Mr. Vulto picked up the paper with precautions, as if it were a contagion, and, assuming eyeglasses, perused it with his mouth open.

"We know nothing of this," said Mr. Vulto, and it was as though he had added: "Therefore this does not exist." He glanced with sufferance at the window, which offered a close-range view of a whitewashed wall.

"Then you weren't in the confidence of your client?"

"The late Lord Woldo?"

"Yes."

"Pardon me."

"Obviously you weren't in his confidence as regards this particular matter."

"As you say," said Mr. Vulto, with frigid irony.

"Well, what are you going to do about it?"

"Well—nothing." Mr. Vulto removed his eyeglasses and stood up.

"Well, good morning. I'll walk round to my solicitors." Edward Henry seized the option.

"That will be simpler," said Mr. Vulto. Slossons much preferred to deal with lawyers than, with laymen, because it increased costs and vitalized the profession.

At that moment a stout, red-faced and hoary man puffed very authoritatively into the room.

"Vulto," he cried sharply. "Mr. Wrissell's here. Didn't they tell you?"

"Yes, Mr. Slosson," answered Vulto, suddenly losing all his sarcastic quality, and becoming a very junior partner. "I was just engaged with Mr."—(he paused to glance at his desk)—"Machin, whose singular letter we received this morning about an alleged option on the lease of the Chapel site at Piccadilly Circus—the Woldo estate, sir. You remember, sir?"

"This the man?" inquired Mr. Slosson, ex-president of the Law Society, with a jerk of the thumb.

Edward Henry said, "This is the man."

"Well," said Mr. Slosson, lifting his chin, and still puffing, "it would be extremely interesting to hear his story at any rate. I was just telling Mr. Wrissell about it. Come this way, sir. I've heard some strange things in my time, but—" He stopped. "Please follow me, sir," he ordained.
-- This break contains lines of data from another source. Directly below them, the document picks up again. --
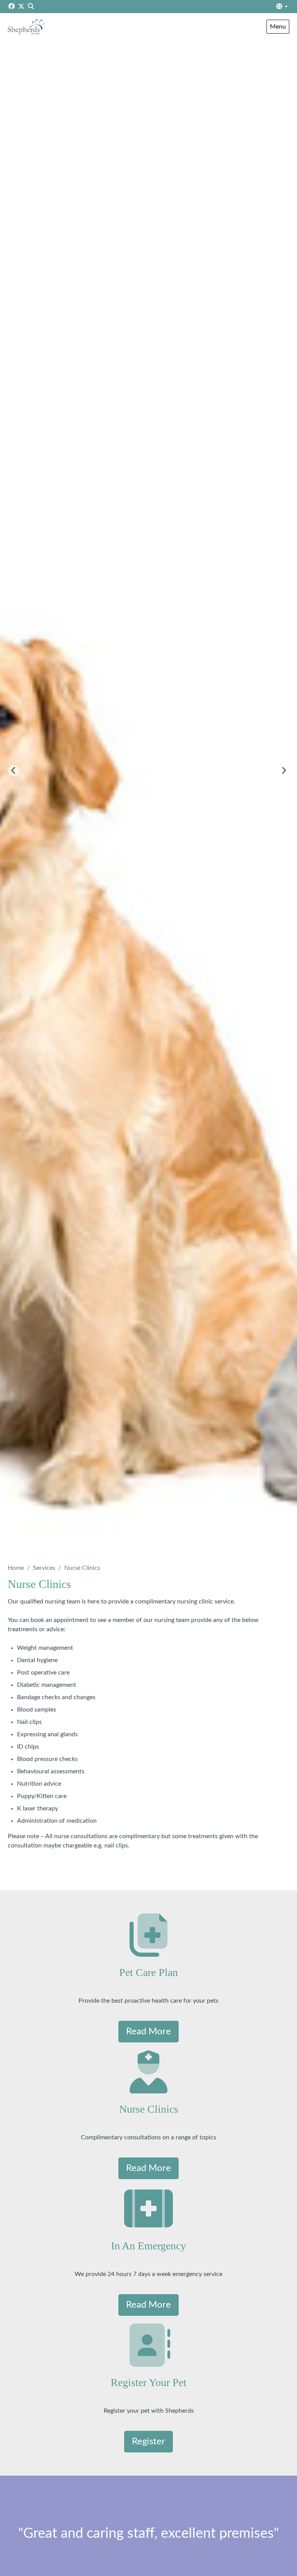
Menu (278, 27)
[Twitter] (21, 6)
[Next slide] (283, 770)
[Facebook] (11, 6)
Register (148, 2441)
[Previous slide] (13, 770)
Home (16, 1568)
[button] (282, 6)
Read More (148, 2031)
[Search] (31, 6)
"I'm dashed if I'll follow you!" Edward Henry desired to say, but he had not the courage to say it. And because he was angry with himself he determined to make matters as unpleasant as possible for the innocent Mr. Slosson, who was so used to bullying, and so well paid for bullying that really no blame could be apportioned to him. It would have been as reasonable to censure an ordinary person for breathing as to censure Mr. Slosson for bullying. And so Edward Henry was steeling himself: "I'll do him in the eye for that, even if it costs me every cent I've got." (A statement characterized by poetical license!)



III

Mr. Slosson, senior, heard Edward Henry's story, but seemingly did not find it quite as interesting as he had prophesied it would be. When Edward Henry had finished the old man drummed on an enormous table, and said:

"Yes, yes. And then?" His manner was far less bullying than in the room of Mr. Vulto.
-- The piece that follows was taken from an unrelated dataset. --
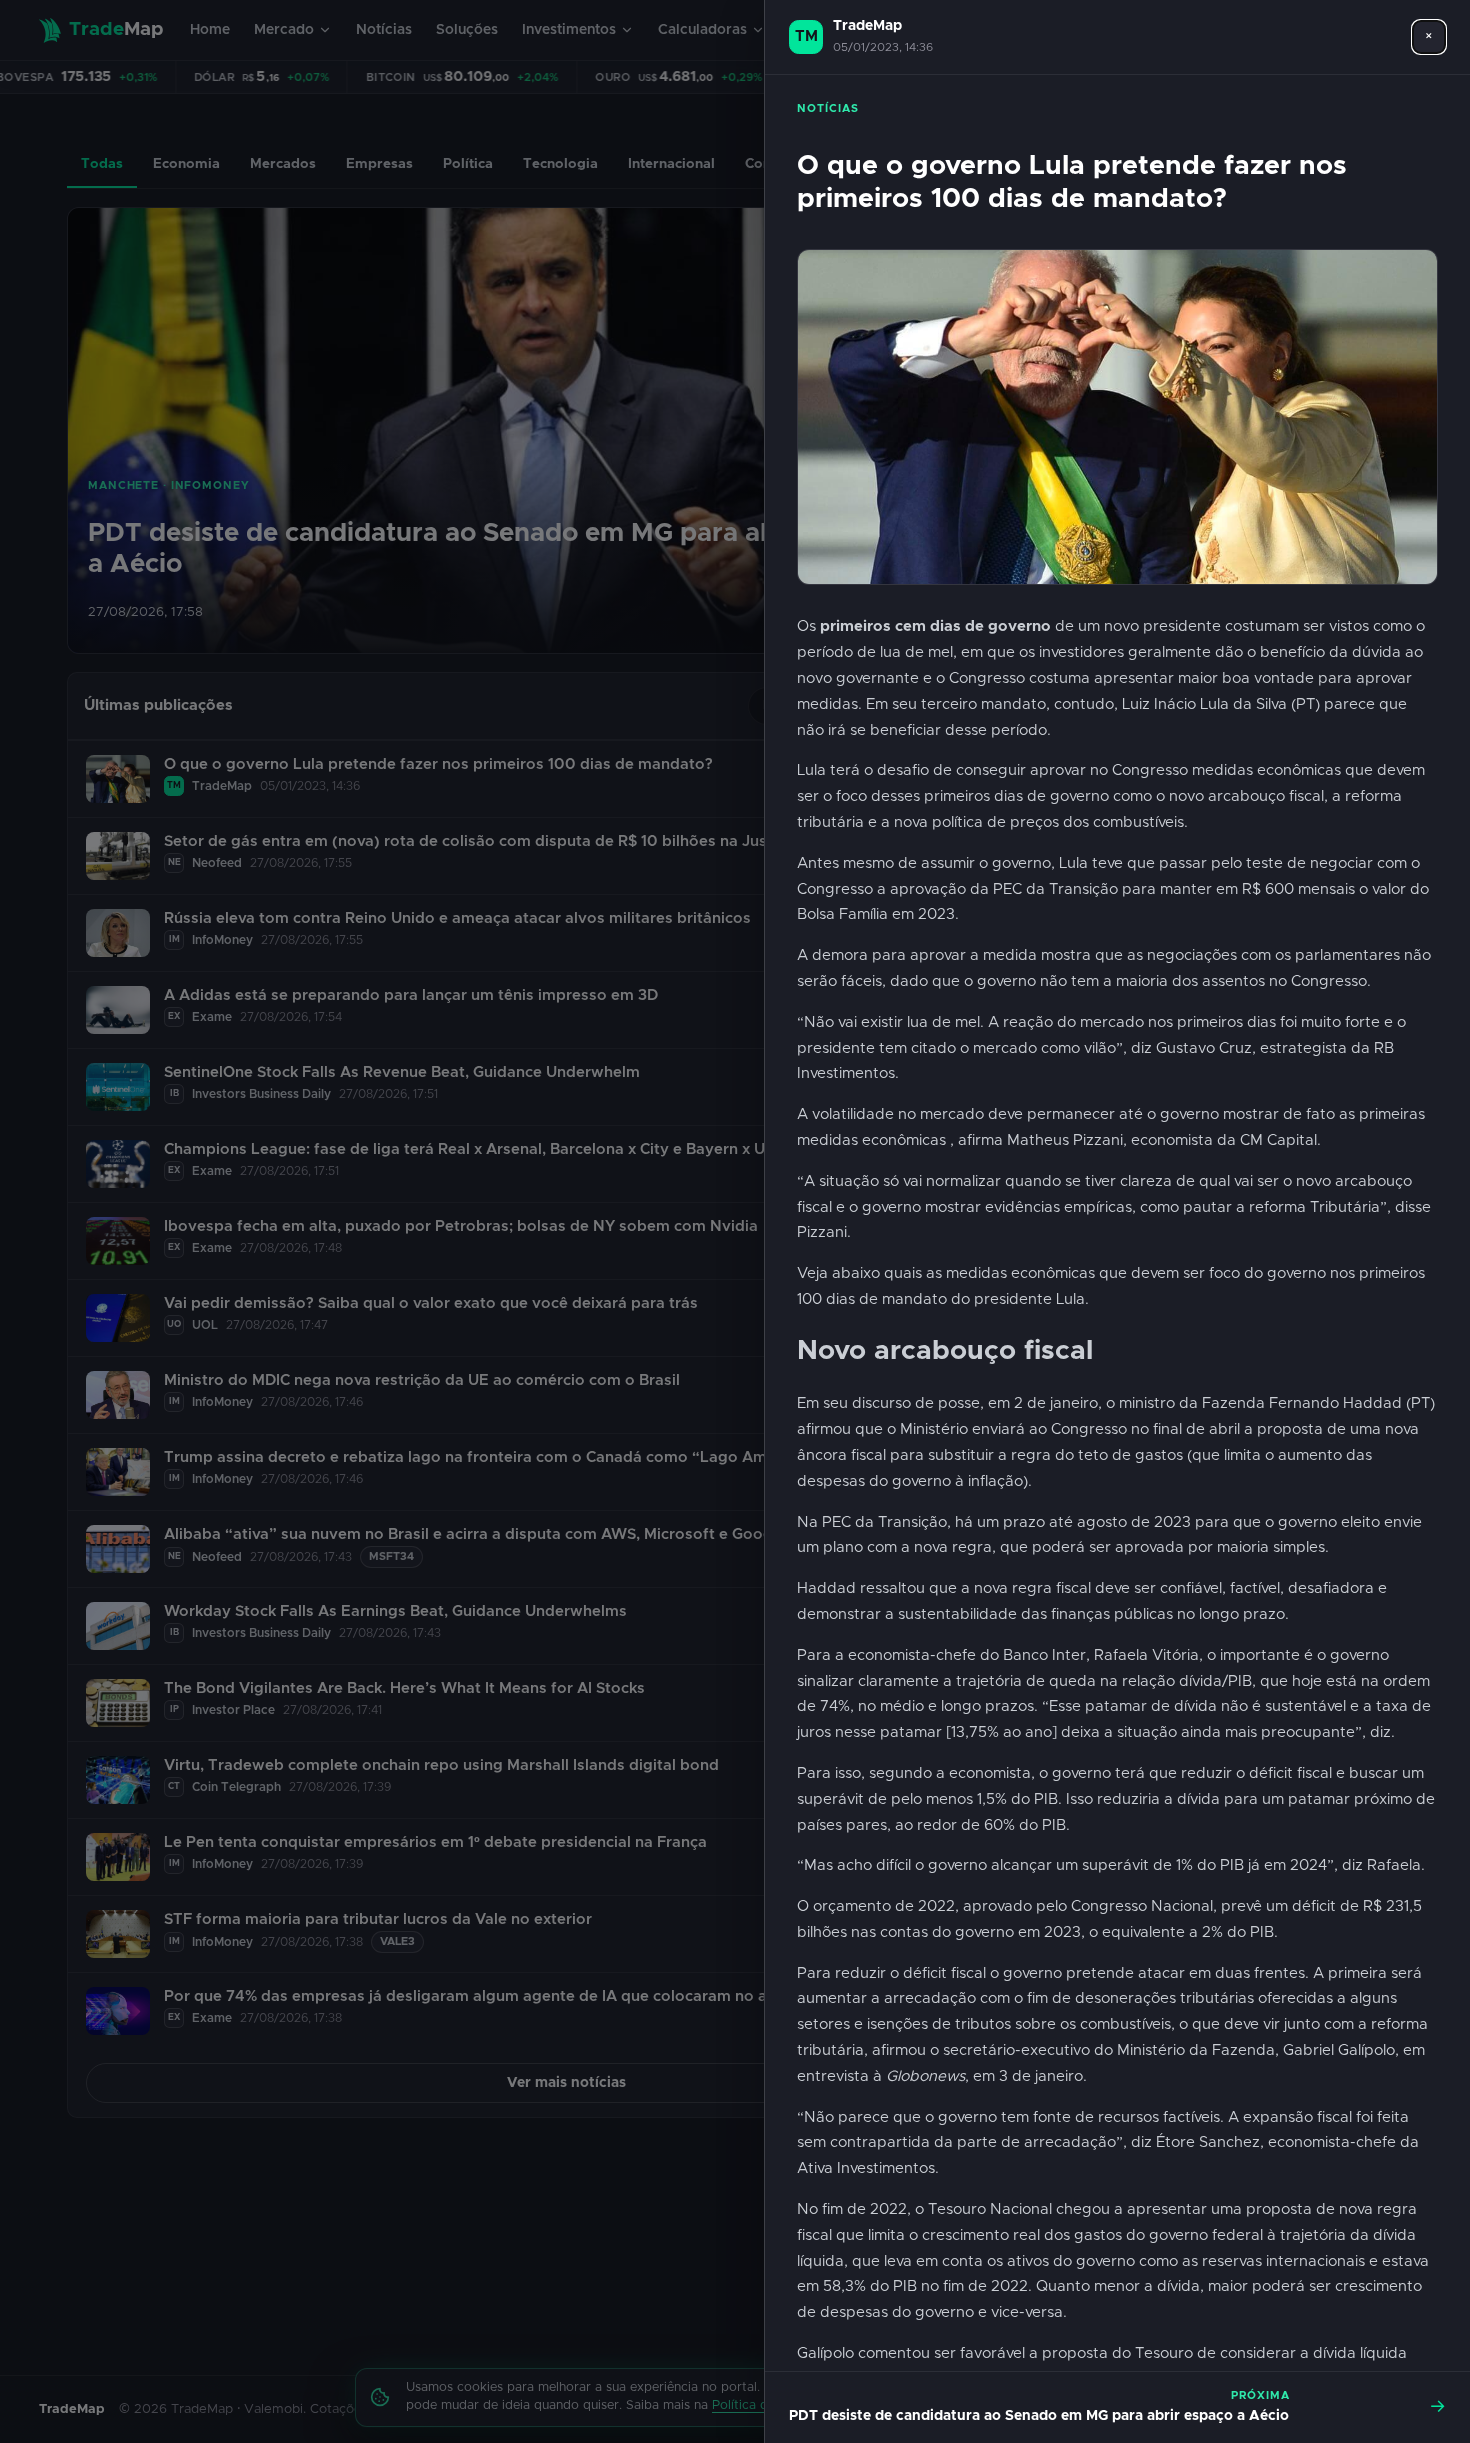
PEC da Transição (1053, 889)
"It's your turn now, Mr. Slosson," said Edward Henry.

"My turn? How?"

"To go on with the story." He glanced at the clock. "I've brought it up to date—11.15 o'clock this morning anno domini." And as Mr. Slosson continued to drum on the table and to look out of the window, Edward Henry also drummed on the table and looked out of the window.

The chamber of the senior partner was a very different matter from Mr. Vulto's. It was immense. It was not disfigured by japanned boxes inartistically lettered in white, as are most lawyer's offices. Indeed in aspect it resembled one of the cosier rooms in a small and decaying but still comfortable club. It had easy chairs and cigar boxes. Moreover, the sun got into it, and there was a view of the comic yet stately Victorian Gothic of the Law Courts. The sun enheartened Edward Henry. And he felt secure in an unimpugnable suit of clothes; in the shape of his collar, the colour of his necktie, the style of his creaseless boots; and in the protuberance of his pocket-book in his pocket.
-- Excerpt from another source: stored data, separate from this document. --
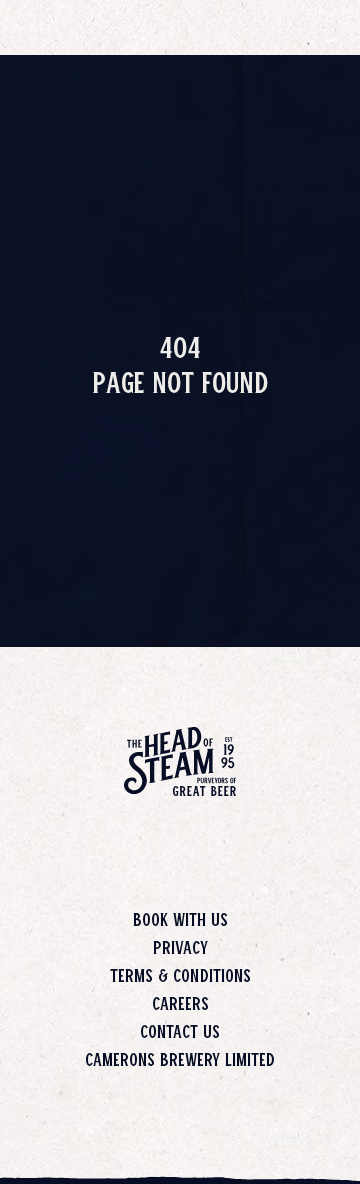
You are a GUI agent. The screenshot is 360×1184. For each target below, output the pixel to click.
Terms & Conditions (180, 975)
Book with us (180, 919)
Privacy (180, 947)
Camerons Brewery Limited (180, 1059)
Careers (180, 1003)
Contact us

As Mr. Slosson had failed to notice the competition of his drumming, he drummed still louder. Whereupon Mr. Slosson stopped drumming. Edward Henry gazed amiably around. Right at the back of the room—before a back-window that gave on the whitewashed wall—a man was rapidly putting his signature to a number of papers. But Mr. Slosson had ignored the existence of this man, treating him apparently as a figment of the disordered brain or as an optical illusion.

"I've nothing to say," said Mr. Slosson.

"Or to do?"

"Or to do."

"Well, Mr. Slosson," said Edward Henry, "your junior partner has already outlined your policy of masterly inactivity. So I may as well go. I did say I'd go to my solicitors. But it's occurred to me that as I'm a principal I may as well first of all see the principals on the other side. I only came here because it mentions in the option that the matter is to be completed here—that's all."

"You a principal!" exclaimed Mr. Slosson. "It seems to me you're a long way removed from a principal. The alleged option is given to a Miss Rose Euclid—"

"Excuse me—the Miss Rose Euclid."

"Miss Rose Euclid. She divides up her alleged interest into fractions, and sells them here and there, and you buy them up one after another." Mr. Slosson laughed, not unamiably. "You're a principal about five times removed."

"Well," said Edward Henry, "whatever I am, I have a sort of idea I'll go and see this Mr. Gristle or Wrissell. Can you—"

The man at the distant desk turned his head. Mr. Slosson coughed. The man rose.

"This is Mr. Wrissel," said Mr. Slosson, with a gesture from which confusion was not absent.

"Good morning," said the advancing Mr. Rollo Wrissell, and he said it with an accent more Kensingtonian than any accent that Edward Henry had ever heard. His lounging and yet elegant walk assorted well with the accent. His black clothes were loose and untidy. Such boots as his could not have been worn by Edward Henry even in the Five Towns without blushing shame, and his necktie looked as if a baby or a puppy had been playing with it. Nevertheless, these shortcomings made absolutely no difference whatever to the impressivness of Mr. Rollo Wrissell, who was famous for having said once, "I put on whatever comes to hand first, and people don't seem to mind."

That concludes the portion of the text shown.